---------- DATA ENTRIES

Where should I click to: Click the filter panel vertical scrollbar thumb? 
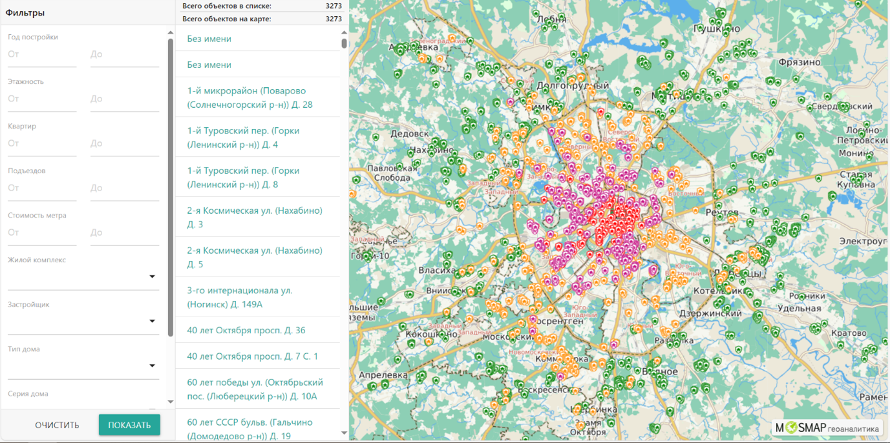(171, 187)
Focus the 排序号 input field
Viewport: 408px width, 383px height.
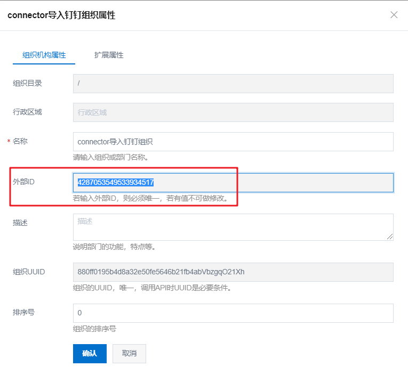pos(233,313)

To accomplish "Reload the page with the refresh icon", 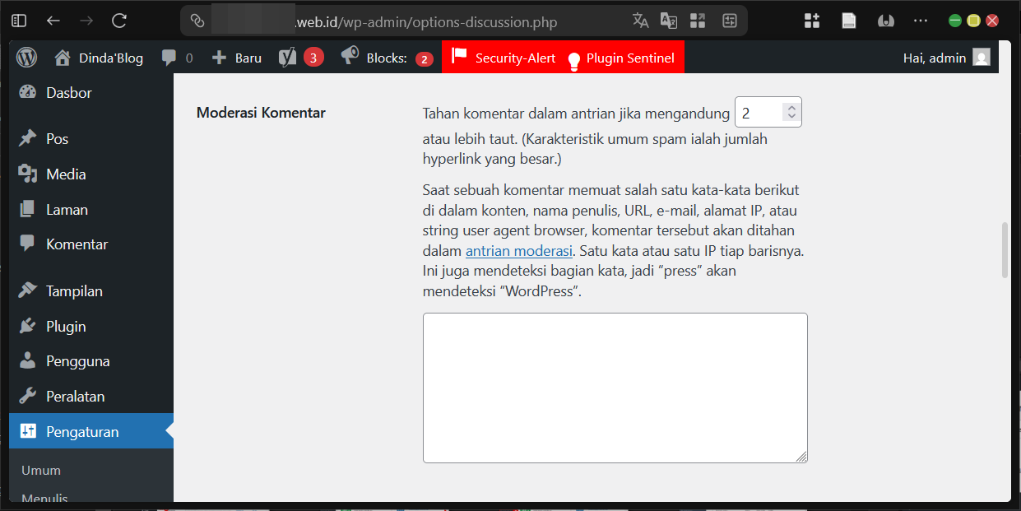I will [118, 20].
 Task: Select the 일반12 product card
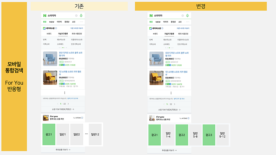tap(95, 134)
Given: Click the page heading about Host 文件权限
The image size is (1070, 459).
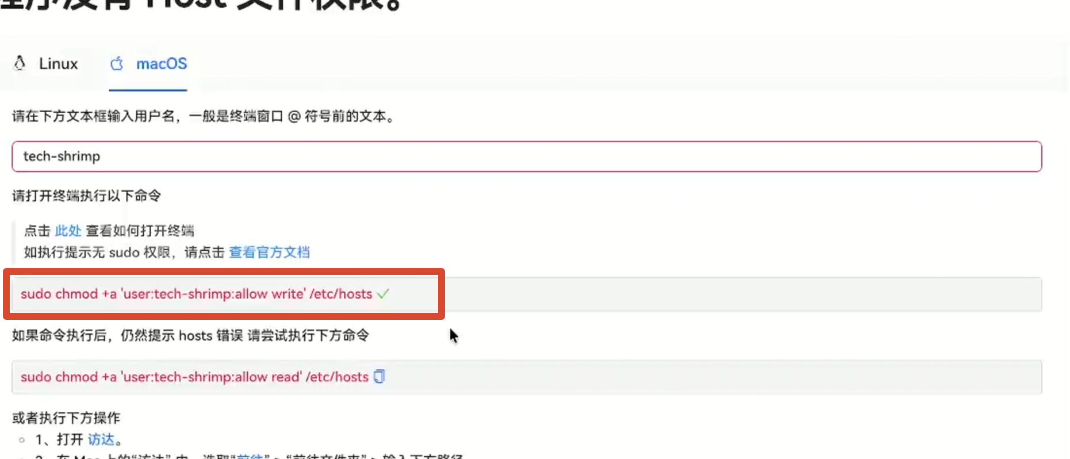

--------------------

## EXERCISE DESCRIPTION
Arrange the lines from the one containing "Given: Click the page heading about Host 文件权限" through the end of the data as a Markdown table with the columns "No." and "Line", omitting blank lines and any pictures.

## RESPONSE BELOW
| No. | Line |
|---|---|
| 1 | Given: Click the page heading about Host 文件权限 |
| 2 | The image size is (1070, 459). |